Mastodon also provide a Nginx sample config. I only changed backend & streaming server’s IP and updated some config about SSL:

-       location / { return 301 https://$host$request_uri; }
+       ssl_certificate         /etc/ssl/cloudflare.cert.pem;
+       ssl_certificate_key     /etc/ssl/cloudflare.key.pem;
+       ssl_client_certificate /path/to/authenticated_origin_pull_ca.pem;
+       ssl_verify_client on;

Here I removed 301 redirect to avoid redirect loop error. And obviously, I don’t need a redirect when communicating with Cloudflare’s proxies. However, I wasted lot of time here.

Besides that, I also copied files in mastodon/public folder to serve js & css files.

Finally, I tried to log in with my admin account to see if everything went right, and then I found some permission issues in the postgreSQL and Redis(I missed folder privilege adjustment before). After that, everything goes smoothly.

Federation Relay

A federation relay is an intermediary server that exchanges large volumes of public posts between servers that subscribe and publish to it. It can help small and medium servers discover content from the fediverse, which would otherwise require local users manually following other people on remote servers.
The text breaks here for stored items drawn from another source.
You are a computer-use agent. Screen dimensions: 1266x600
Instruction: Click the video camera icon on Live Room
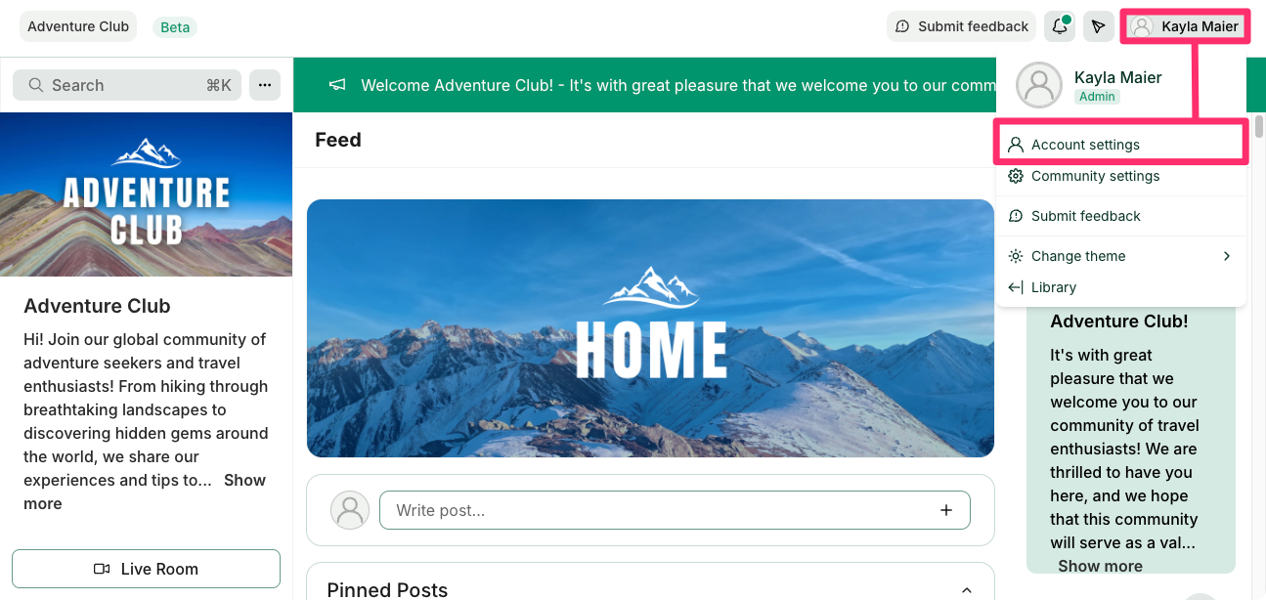click(x=102, y=569)
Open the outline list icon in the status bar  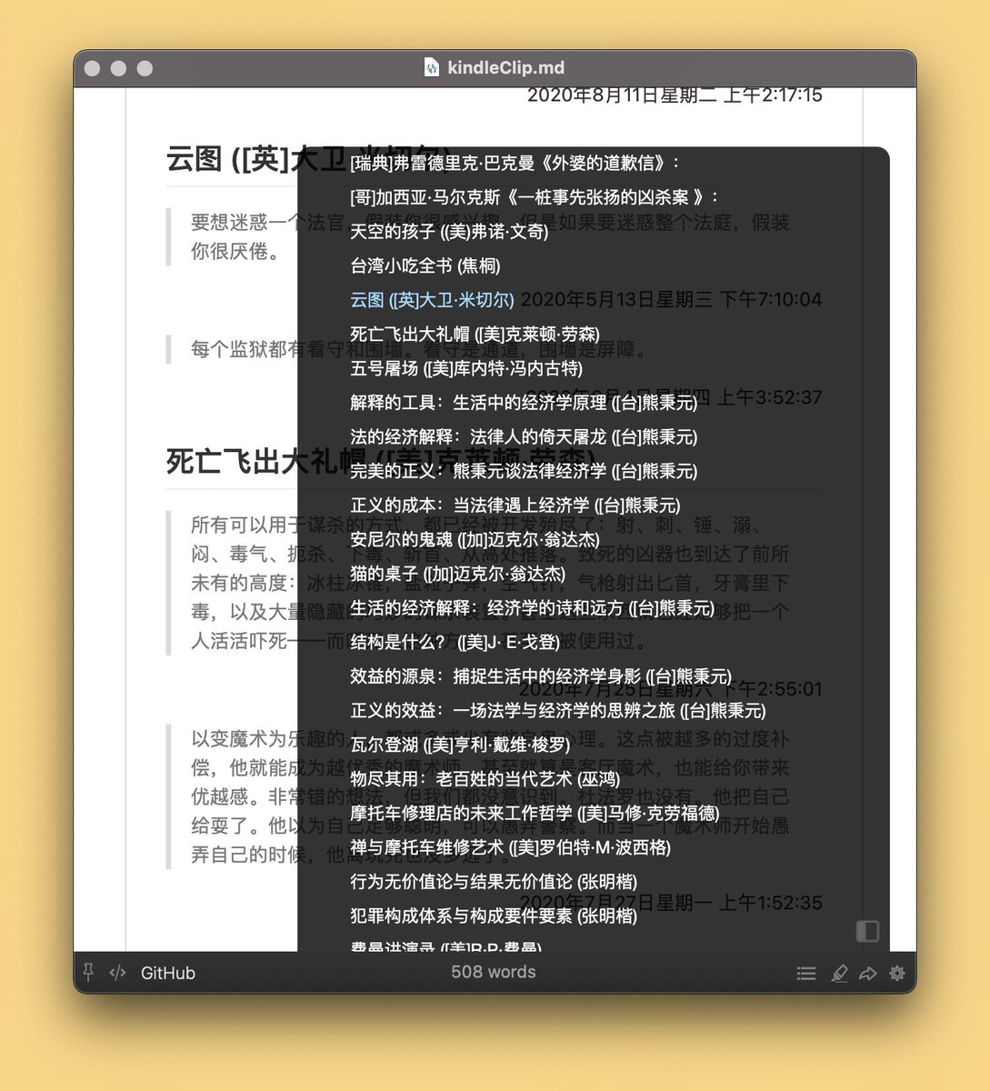pyautogui.click(x=806, y=973)
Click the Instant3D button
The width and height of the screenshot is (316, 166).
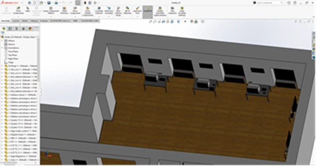[148, 11]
I found there’re many rely servers following ActivityPub protocol could help your site switch information with other instances. I added some top servers, and then the Federated timeline amplified with lots of toots(But there is a rate limit for the federated timeline).

Issues & TODOs

Automatically online backup: Since I use LVM in my home server, maybe I could do the usual trick to make LVM snapshot periodically and backup the whole folder to NAS. However, it needs some toil to write scripts and configuration.
Public content storage:: To my surprise, the media content could occupy lots of disk space in a short time. After two days of the deployment, the media content already cost 7.71 GB (With only one active user on the server!). Because there’s only a 64GB soldered SSD on the Chromebook, the disk will run out soon. Maybe I should consider moving the content into NAS or making a cron job to clean up the cache every day. Space cost in public folder:
```
620K    public/system/accounts
9.0G    public/system/cache
13M     public/system/media_attachments
2.9M    public/system/site_uploads
```

Conclusion

Performance

After two days of deployment, the service runs smoothly, and the system load isn’t increased much:

Mastodon CPU Cost

The increment of network traffic is acceptable, and the whole service occupied 4GB of memory(elasticsearch used around 2.6G): Network and Memory

Seems it’s enough for the single account use case.

Deployment

Overall the whole deployment experience is good at modern microservice architecture. Especially it’s easy to create an isolated environment and do some experiments. However, if I want to make the service sustainable and decrease the risk of data loss, I need to do more investigation on Mastodon’s documentation. Because when I deploy services in this way, the details in the services are just like a blackbox (just like when I deploy LAMP services in university). Some service details (e.g., database configuration, indexes, user privileges) are easily neglected, and some issues from misconfiguration may show up in the future. Step-by-step deployment isn’t always convenient, but it always leads a peace of mind. After all, maybe I’m just not used to the docker toolchains. It’s obvious that IaC (infrastructure-as-code) could make services maintainable, and after several months I could also find what I had done before.